**What to work on**
Repeat all of the entries below word for word, from the first line to the last.

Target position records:

┌──

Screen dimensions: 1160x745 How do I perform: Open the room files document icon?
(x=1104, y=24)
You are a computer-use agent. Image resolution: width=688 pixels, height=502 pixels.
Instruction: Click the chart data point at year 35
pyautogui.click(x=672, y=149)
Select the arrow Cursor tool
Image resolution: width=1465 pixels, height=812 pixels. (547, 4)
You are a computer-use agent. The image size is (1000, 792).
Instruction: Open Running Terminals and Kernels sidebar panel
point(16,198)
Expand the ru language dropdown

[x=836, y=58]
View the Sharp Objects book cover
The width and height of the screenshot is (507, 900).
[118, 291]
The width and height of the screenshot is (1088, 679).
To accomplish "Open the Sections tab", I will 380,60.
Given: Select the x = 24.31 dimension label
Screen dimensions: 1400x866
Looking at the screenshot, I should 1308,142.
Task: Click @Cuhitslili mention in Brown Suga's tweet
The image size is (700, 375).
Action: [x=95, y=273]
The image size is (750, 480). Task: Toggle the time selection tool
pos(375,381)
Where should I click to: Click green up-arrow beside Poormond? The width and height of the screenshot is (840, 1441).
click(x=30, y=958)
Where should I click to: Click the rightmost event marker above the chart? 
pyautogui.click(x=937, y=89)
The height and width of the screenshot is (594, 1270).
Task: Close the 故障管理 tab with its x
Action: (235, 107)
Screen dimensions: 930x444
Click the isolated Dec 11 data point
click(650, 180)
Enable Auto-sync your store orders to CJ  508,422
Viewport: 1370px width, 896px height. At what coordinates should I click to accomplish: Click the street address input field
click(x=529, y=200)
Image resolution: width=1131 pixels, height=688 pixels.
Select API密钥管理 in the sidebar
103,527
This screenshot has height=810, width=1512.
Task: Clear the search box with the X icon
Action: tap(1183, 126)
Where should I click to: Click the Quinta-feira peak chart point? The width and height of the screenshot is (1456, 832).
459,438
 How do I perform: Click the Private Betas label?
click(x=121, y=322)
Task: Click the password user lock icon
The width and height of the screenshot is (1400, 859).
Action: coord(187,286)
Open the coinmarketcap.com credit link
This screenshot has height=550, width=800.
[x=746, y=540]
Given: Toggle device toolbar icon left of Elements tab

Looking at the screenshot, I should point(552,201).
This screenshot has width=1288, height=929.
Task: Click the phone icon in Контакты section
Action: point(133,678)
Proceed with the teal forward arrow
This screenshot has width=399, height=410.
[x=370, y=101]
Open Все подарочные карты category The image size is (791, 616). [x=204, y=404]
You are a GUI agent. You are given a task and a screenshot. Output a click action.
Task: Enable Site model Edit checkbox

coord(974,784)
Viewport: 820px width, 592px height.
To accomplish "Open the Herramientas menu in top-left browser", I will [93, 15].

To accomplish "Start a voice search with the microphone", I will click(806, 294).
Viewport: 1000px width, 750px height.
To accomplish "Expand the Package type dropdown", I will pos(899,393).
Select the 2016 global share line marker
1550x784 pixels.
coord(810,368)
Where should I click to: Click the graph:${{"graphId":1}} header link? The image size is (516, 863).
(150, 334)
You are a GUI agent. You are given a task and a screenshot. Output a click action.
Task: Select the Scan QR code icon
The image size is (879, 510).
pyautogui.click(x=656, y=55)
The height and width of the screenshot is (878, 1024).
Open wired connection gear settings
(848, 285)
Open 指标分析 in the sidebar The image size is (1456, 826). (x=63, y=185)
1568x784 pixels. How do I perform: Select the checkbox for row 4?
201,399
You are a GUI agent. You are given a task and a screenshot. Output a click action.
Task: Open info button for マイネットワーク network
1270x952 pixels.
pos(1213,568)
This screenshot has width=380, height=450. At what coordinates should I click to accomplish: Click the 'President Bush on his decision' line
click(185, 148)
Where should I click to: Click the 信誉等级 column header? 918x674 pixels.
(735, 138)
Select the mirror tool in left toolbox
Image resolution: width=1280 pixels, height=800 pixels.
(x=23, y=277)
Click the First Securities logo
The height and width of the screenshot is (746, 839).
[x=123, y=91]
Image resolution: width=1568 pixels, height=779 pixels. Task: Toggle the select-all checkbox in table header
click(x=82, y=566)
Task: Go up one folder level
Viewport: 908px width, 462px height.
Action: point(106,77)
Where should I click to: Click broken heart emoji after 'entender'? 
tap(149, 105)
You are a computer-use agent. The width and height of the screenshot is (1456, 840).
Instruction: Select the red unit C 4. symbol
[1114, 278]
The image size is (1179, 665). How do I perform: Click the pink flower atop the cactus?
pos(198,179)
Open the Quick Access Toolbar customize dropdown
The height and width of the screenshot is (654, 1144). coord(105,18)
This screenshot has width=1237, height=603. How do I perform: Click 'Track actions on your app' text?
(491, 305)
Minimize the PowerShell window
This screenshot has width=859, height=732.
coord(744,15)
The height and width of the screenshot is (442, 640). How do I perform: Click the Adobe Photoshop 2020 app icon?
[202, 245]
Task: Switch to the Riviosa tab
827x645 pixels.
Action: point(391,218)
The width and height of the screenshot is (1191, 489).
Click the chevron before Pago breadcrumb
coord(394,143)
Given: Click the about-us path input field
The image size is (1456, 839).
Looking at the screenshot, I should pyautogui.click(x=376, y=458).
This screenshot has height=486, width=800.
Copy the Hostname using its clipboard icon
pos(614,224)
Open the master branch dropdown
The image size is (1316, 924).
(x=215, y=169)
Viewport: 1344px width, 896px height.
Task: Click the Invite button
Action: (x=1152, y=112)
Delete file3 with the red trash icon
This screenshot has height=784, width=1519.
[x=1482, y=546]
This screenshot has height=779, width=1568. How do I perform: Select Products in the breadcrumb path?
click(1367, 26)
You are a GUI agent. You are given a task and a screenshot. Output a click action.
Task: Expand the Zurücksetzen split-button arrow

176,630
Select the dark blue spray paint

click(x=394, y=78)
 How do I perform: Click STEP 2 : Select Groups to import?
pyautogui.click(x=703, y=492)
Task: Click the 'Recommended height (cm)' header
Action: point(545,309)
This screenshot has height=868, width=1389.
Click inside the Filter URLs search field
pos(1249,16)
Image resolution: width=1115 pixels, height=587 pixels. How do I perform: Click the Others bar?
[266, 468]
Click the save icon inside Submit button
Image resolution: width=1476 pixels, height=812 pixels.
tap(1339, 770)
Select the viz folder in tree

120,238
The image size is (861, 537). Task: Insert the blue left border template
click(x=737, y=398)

└──

**Result below**
Screen dimensions: 1160x745 How do I perform: Open the room files document icon?
(x=1104, y=24)
You are a computer-use agent. Image resolution: width=688 pixels, height=502 pixels.
Instruction: Click the chart data point at year 35
pyautogui.click(x=672, y=149)
Select the arrow Cursor tool
Image resolution: width=1465 pixels, height=812 pixels. (547, 4)
You are a computer-use agent. The image size is (1000, 792).
Instruction: Open Running Terminals and Kernels sidebar panel
point(16,198)
Expand the ru language dropdown

[x=836, y=58]
View the Sharp Objects book cover
The width and height of the screenshot is (507, 900).
[118, 291]
The width and height of the screenshot is (1088, 679).
To accomplish "Open the Sections tab", I will 380,60.
Given: Select the x = 24.31 dimension label
Screen dimensions: 1400x866
Looking at the screenshot, I should 1308,142.
Task: Click @Cuhitslili mention in Brown Suga's tweet
The image size is (700, 375).
Action: [x=95, y=273]
The image size is (750, 480). Task: Toggle the time selection tool
pos(375,381)
Where should I click to: Click green up-arrow beside Poormond? The width and height of the screenshot is (840, 1441).
click(x=30, y=958)
Where should I click to: Click the rightmost event marker above the chart? 
pyautogui.click(x=937, y=89)
The height and width of the screenshot is (594, 1270).
Task: Close the 故障管理 tab with its x
Action: (235, 107)
Screen dimensions: 930x444
Click the isolated Dec 11 data point
click(650, 180)
Enable Auto-sync your store orders to CJ  508,422
Viewport: 1370px width, 896px height. At what coordinates should I click to accomplish: Click the street address input field
click(x=529, y=200)
Image resolution: width=1131 pixels, height=688 pixels.
Select API密钥管理 in the sidebar
103,527
This screenshot has height=810, width=1512.
Task: Clear the search box with the X icon
Action: tap(1183, 126)
Where should I click to: Click the Quinta-feira peak chart point? The width and height of the screenshot is (1456, 832).
459,438
 How do I perform: Click the Private Betas label?
click(x=121, y=322)
Task: Click the password user lock icon
The width and height of the screenshot is (1400, 859).
Action: coord(187,286)
Open the coinmarketcap.com credit link
This screenshot has height=550, width=800.
[x=746, y=540]
Given: Toggle device toolbar icon left of Elements tab

Looking at the screenshot, I should point(552,201).
This screenshot has width=1288, height=929.
Task: Click the phone icon in Контакты section
Action: point(133,678)
Proceed with the teal forward arrow
This screenshot has width=399, height=410.
[x=370, y=101]
Open Все подарочные карты category The image size is (791, 616). [x=204, y=404]
You are a GUI agent. You are given a task and a screenshot. Output a click action.
Task: Enable Site model Edit checkbox

coord(974,784)
Viewport: 820px width, 592px height.
To accomplish "Open the Herramientas menu in top-left browser", I will [93, 15].

To accomplish "Start a voice search with the microphone", I will click(806, 294).
Viewport: 1000px width, 750px height.
To accomplish "Expand the Package type dropdown", I will pos(899,393).
Select the 2016 global share line marker
1550x784 pixels.
coord(810,368)
Where should I click to: Click the graph:${{"graphId":1}} header link? The image size is (516, 863).
(150, 334)
You are a GUI agent. You are given a task and a screenshot. Output a click action.
Task: Select the Scan QR code icon
The image size is (879, 510).
pyautogui.click(x=656, y=55)
The height and width of the screenshot is (878, 1024).
Open wired connection gear settings
(848, 285)
Open 指标分析 in the sidebar The image size is (1456, 826). (x=63, y=185)
1568x784 pixels. How do I perform: Select the checkbox for row 4?
201,399
You are a GUI agent. You are given a task and a screenshot. Output a click action.
Task: Open info button for マイネットワーク network
1270x952 pixels.
pos(1213,568)
This screenshot has width=380, height=450. At what coordinates should I click to accomplish: Click the 'President Bush on his decision' line
click(185, 148)
Where should I click to: Click the 信誉等级 column header? 918x674 pixels.
(735, 138)
Select the mirror tool in left toolbox
Image resolution: width=1280 pixels, height=800 pixels.
(x=23, y=277)
Click the First Securities logo
The height and width of the screenshot is (746, 839).
[x=123, y=91]
Image resolution: width=1568 pixels, height=779 pixels. Task: Toggle the select-all checkbox in table header
click(x=82, y=566)
Task: Go up one folder level
Viewport: 908px width, 462px height.
Action: point(106,77)
Where should I click to: Click broken heart emoji after 'entender'? 
tap(149, 105)
You are a computer-use agent. The width and height of the screenshot is (1456, 840).
Instruction: Select the red unit C 4. symbol
[1114, 278]
The image size is (1179, 665). How do I perform: Click the pink flower atop the cactus?
pos(198,179)
Open the Quick Access Toolbar customize dropdown
The height and width of the screenshot is (654, 1144). coord(105,18)
This screenshot has width=1237, height=603. How do I perform: Click 'Track actions on your app' text?
(491, 305)
Minimize the PowerShell window
This screenshot has width=859, height=732.
coord(744,15)
The height and width of the screenshot is (442, 640). How do I perform: Click the Adobe Photoshop 2020 app icon?
[202, 245]
Task: Switch to the Riviosa tab
827x645 pixels.
Action: point(391,218)
The width and height of the screenshot is (1191, 489).
Click the chevron before Pago breadcrumb
coord(394,143)
Given: Click the about-us path input field
The image size is (1456, 839).
Looking at the screenshot, I should pyautogui.click(x=376, y=458).
This screenshot has height=486, width=800.
Copy the Hostname using its clipboard icon
pos(614,224)
Open the master branch dropdown
The image size is (1316, 924).
(x=215, y=169)
Viewport: 1344px width, 896px height.
Task: Click the Invite button
Action: (x=1152, y=112)
Delete file3 with the red trash icon
This screenshot has height=784, width=1519.
[x=1482, y=546]
This screenshot has height=779, width=1568. How do I perform: Select Products in the breadcrumb path?
click(1367, 26)
You are a GUI agent. You are given a task and a screenshot. Output a click action.
Task: Expand the Zurücksetzen split-button arrow

176,630
Select the dark blue spray paint

click(x=394, y=78)
 How do I perform: Click STEP 2 : Select Groups to import?
pyautogui.click(x=703, y=492)
Task: Click the 'Recommended height (cm)' header
Action: point(545,309)
This screenshot has height=868, width=1389.
Click inside the Filter URLs search field
pos(1249,16)
Image resolution: width=1115 pixels, height=587 pixels. How do I perform: Click the Others bar?
[266, 468]
Click the save icon inside Submit button
Image resolution: width=1476 pixels, height=812 pixels.
tap(1339, 770)
Select the viz folder in tree

120,238
The image size is (861, 537). Task: Insert the blue left border template
click(x=737, y=398)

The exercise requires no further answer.